Anche se non è la più famosa.
Anche se non è quella che sceglierebbe qualcun altro.
La domanda finale
Quando qualcuno mi chiede quale moto comprare, la tentazione è partire subito con modelli, cilindrate e consigli.
Ma forse la prima domanda dovrebbe essere più semplice:
Che vita vuoi fare con quella moto?
Vuoi viaggiare? Usarla tutto l’anno? Andare al lavoro? Scoprire sterrati facili? Fare weekend con gli amici? Portare il passeggero? Macinare chilometri o goderti giri brevi?
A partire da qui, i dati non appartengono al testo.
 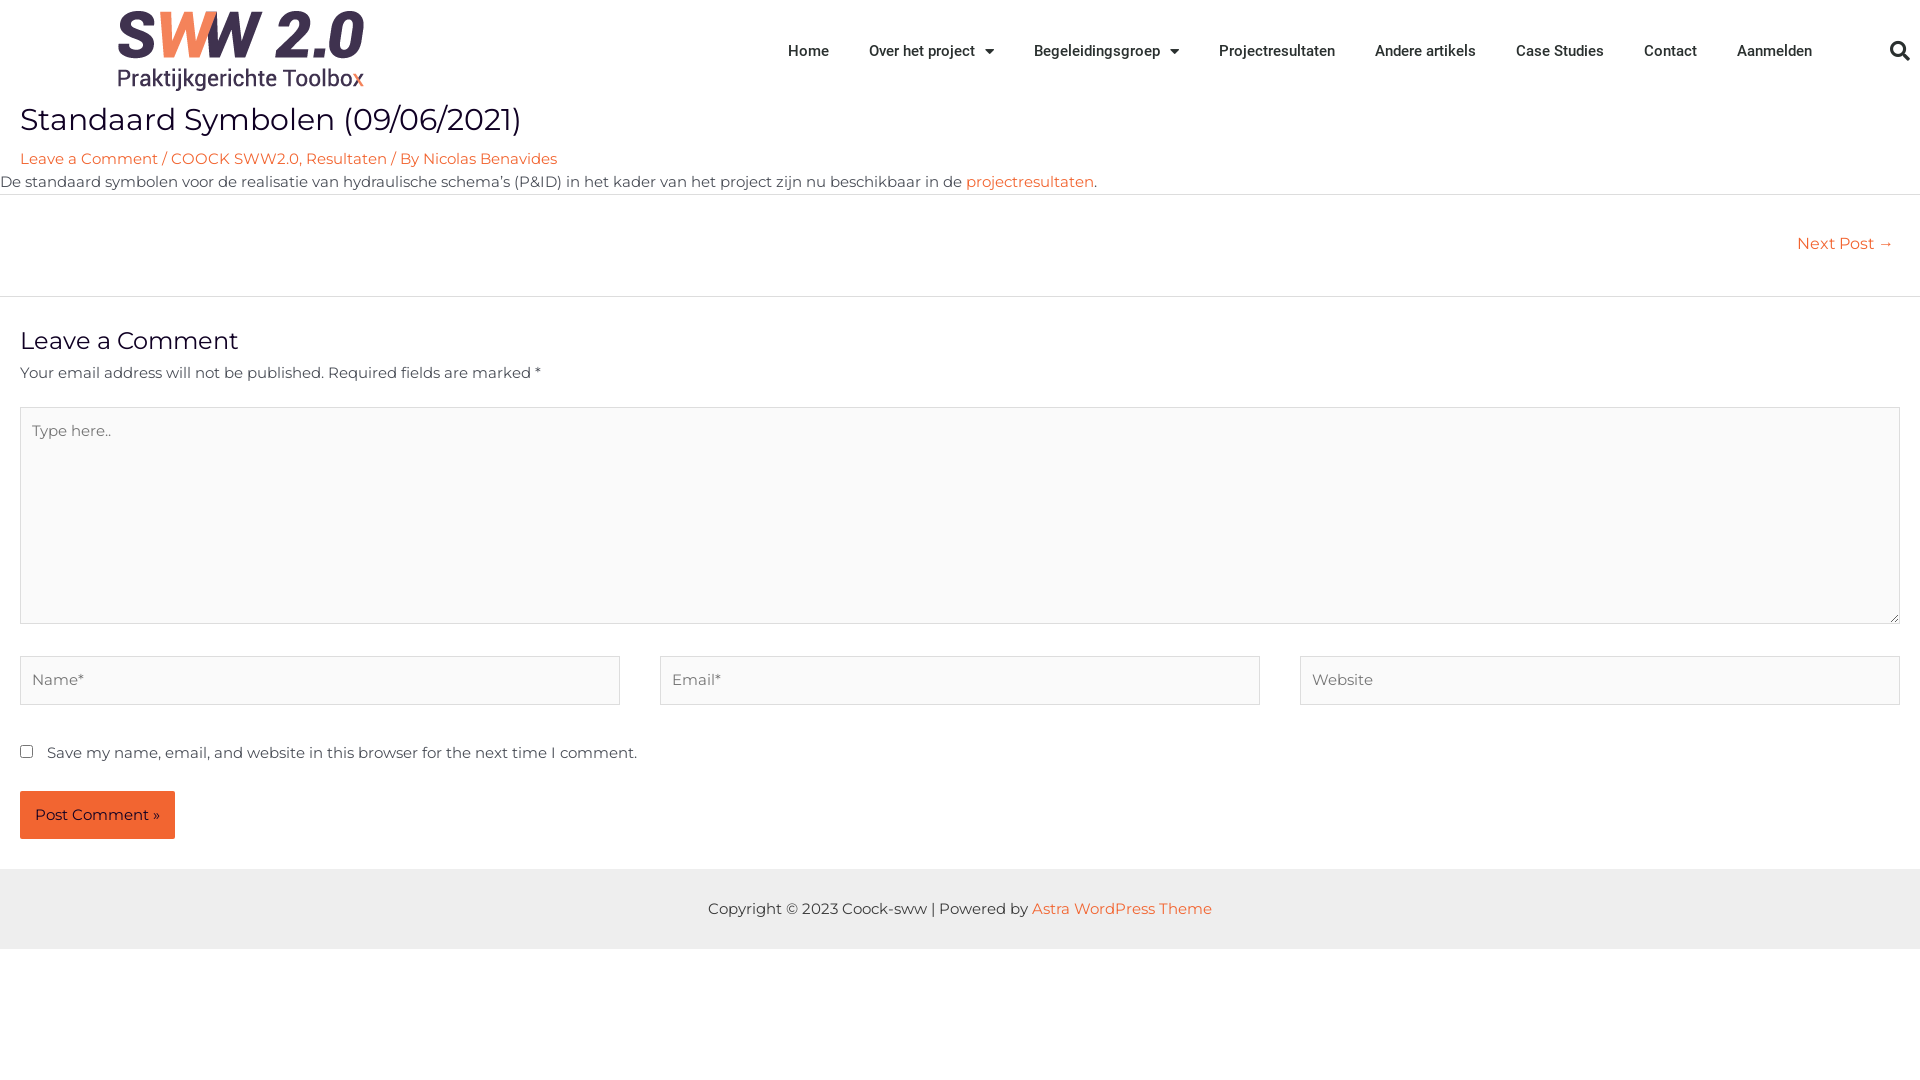 What do you see at coordinates (240, 51) in the screenshot?
I see `SWW20_V04_03` at bounding box center [240, 51].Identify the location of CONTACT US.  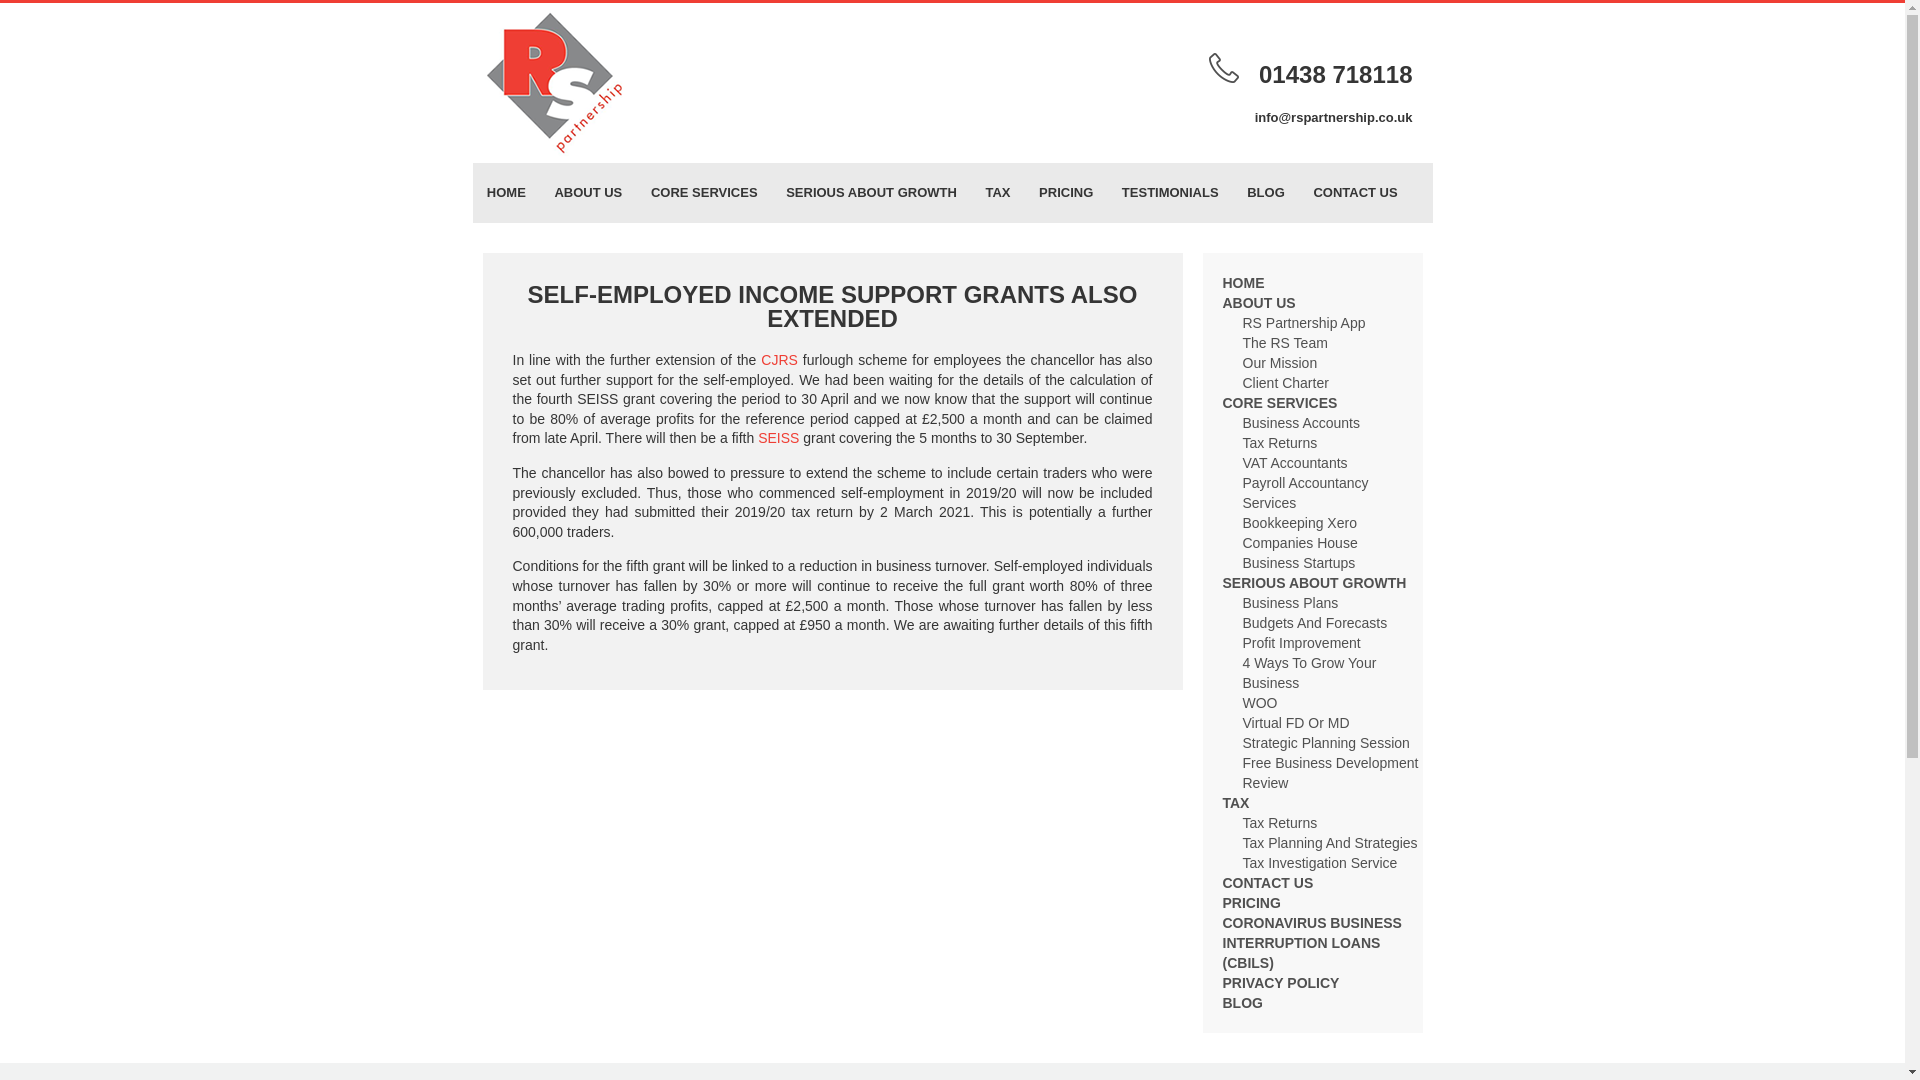
(1355, 192). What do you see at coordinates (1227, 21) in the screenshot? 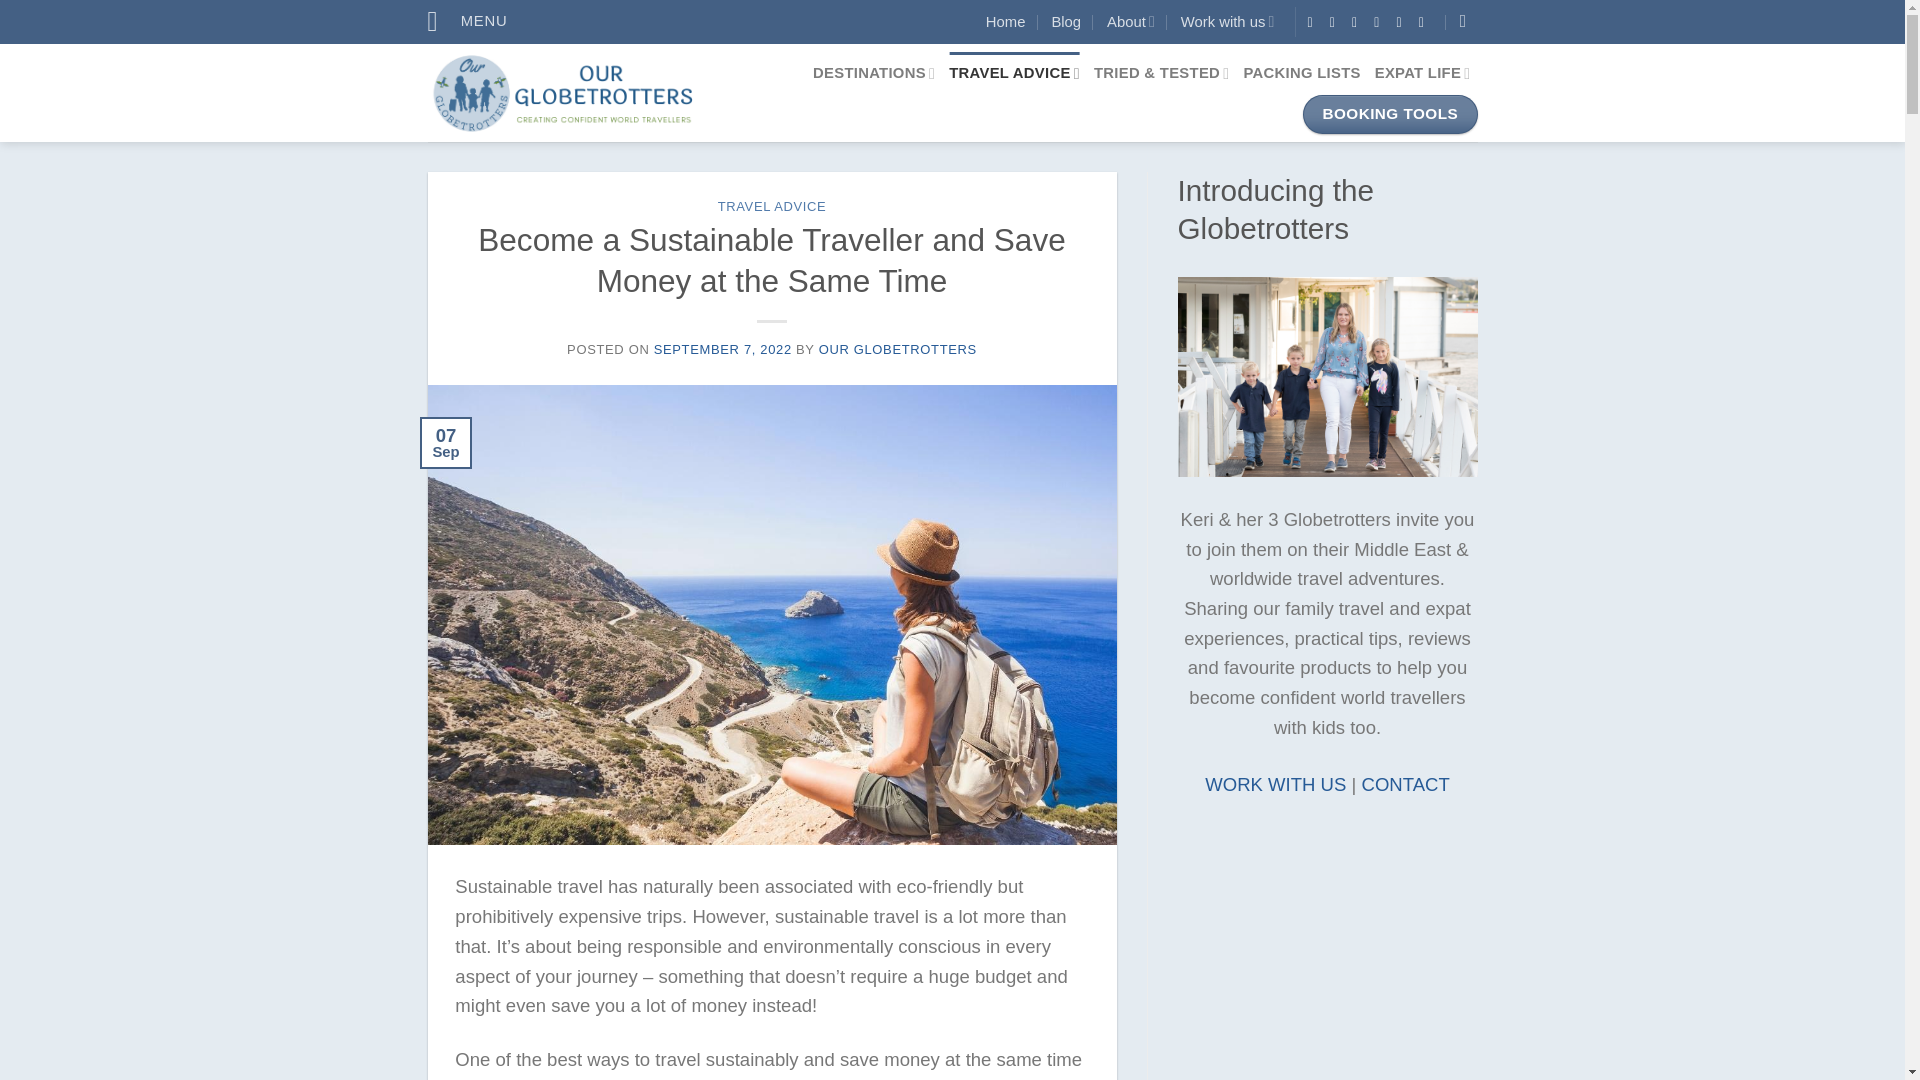
I see `Work with us` at bounding box center [1227, 21].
Da lì si comincia a ragionare.
La moto perfetta non esiste, e meno male. Altrimenti avremmo tutti la stessa moto, gli stessi viaggi e probabilmente le stesse discussioni al bar, cosa che sarebbe piuttosto triste.
La moto giusta per te, invece, esiste davvero.
Non è quella che mette d’accordo tutti. È quella che, quando hai mezz’ora libera, ti fa pensare: “Dai, esco un attimo”.
E sappiamo benissimo che quell’attimo, se la moto è quella giusta, può diventare molto facilmente un giro da cento chilometri.